Effects of nitric oxide synthase inhibitors 1-(2-trifluoromethylphenyl) - imidazole (TRIM) and 7-nitroindazole (7-NI) on learning and memory in mice


Mutlu O. , ULAK G. , BELZUNG C.

FUNDAMENTAL & CLINICAL PHARMACOLOGY, vol.25, no.3, pp.368-377, 2011 (Journal Indexed in SCI) identifier identifier identifier

  • Publication Type: Article / Article
  • Volume: 25 Issue: 3
  • Publication Date: 2011
  • Doi Number: 10.1111/j.1472-8206.2010.00851.x
  • Title of Journal : FUNDAMENTAL & CLINICAL PHARMACOLOGY
  • Page Numbers: pp.368-377

Abstract

Nitric oxide (NO) plays an important role in hippocampal long-term potentiation (LTP), which is involved in memory processes.

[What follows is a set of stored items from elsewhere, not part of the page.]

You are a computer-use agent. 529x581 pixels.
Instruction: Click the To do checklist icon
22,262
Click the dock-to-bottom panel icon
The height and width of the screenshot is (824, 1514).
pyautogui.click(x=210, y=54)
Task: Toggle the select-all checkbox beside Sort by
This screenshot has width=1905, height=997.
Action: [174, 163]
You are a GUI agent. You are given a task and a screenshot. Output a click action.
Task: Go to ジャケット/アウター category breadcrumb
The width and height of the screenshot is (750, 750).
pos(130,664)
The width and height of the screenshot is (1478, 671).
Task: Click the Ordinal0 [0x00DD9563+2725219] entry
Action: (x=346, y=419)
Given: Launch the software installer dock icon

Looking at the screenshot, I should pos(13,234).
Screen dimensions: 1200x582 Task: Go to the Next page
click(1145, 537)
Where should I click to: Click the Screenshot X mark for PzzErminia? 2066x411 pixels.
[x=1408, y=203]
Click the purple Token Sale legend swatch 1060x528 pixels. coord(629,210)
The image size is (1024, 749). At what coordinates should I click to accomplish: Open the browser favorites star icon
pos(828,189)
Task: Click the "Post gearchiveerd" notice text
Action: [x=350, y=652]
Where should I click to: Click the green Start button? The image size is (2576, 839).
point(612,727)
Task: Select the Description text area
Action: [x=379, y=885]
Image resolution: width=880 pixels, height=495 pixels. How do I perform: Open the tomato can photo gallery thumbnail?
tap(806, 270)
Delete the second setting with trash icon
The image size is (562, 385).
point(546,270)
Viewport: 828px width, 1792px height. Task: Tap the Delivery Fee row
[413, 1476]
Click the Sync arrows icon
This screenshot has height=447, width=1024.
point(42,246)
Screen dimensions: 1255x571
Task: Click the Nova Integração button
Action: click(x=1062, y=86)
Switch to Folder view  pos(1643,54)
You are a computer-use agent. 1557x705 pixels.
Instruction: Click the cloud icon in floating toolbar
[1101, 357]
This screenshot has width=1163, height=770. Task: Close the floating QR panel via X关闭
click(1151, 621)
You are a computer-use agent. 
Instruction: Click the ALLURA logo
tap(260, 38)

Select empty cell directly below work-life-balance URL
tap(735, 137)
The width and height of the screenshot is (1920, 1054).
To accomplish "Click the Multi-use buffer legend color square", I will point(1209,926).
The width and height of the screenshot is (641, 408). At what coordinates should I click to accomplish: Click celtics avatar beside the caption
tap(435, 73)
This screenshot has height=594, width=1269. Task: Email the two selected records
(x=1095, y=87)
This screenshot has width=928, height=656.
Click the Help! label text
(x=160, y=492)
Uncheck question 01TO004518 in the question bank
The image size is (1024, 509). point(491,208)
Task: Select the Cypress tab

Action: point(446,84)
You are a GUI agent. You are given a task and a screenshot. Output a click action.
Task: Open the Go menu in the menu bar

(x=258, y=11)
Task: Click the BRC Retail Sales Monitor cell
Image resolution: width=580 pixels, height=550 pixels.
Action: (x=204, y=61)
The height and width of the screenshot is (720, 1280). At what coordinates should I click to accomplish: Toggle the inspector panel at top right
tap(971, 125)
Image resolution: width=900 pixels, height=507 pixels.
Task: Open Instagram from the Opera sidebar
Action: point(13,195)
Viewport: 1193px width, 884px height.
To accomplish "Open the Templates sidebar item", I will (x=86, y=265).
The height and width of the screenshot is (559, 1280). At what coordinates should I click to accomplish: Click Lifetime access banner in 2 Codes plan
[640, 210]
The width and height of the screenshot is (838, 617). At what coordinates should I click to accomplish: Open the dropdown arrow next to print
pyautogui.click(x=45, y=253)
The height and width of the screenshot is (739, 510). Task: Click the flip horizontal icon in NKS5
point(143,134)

This led to the hypothesis that nitric oxide synthase (NOS) inhibitors will have disturbing effects on learning and memory. The aim of our study was to investigate the effects of the new selective neuronal and inducible NOS inhibitor 1- (2-trifluoromethylphenyl) imidazole (TRIM) (10-50 mg/kg) on learning and memory and compare it to the nonselective NOS inhibitor 7-NI (15-45 mg/kg) using different behavioral tests in Swiss mice, thus clarifying the role of neuronal NOS (nNOS) and endothelial NOS (eNOS) in cognitive processes. TRIM had no specific effect on either learning or memory parameters, while 7-NI (30 mg/kg) disturbed spatial memory in the probe trial of the Morris water maze test, which was performed on the last day of the test. No differences between TRIM and the control groups were observed, while 7-NI (30 and 45 mg/kg) significantly disturbed memory in the novel object recognition test. In the social transmission of food preference test, both TRIM (50 mg/kg) and 7-NI (45 mg/kg) impaired hippocampal olfactory memory, but the total food consumption was also significantly decreased at these doses. In the passive avoidance test, TRIM did not disturb the performance, while memory impairment was observed, even with lower doses of 7-NI. All of these results suggest that TRIM has no clear effect on cognitive impairment compared to 7-NI and that inhibition of both nNOS and eNOS are necessary for the deterioration of memory processes.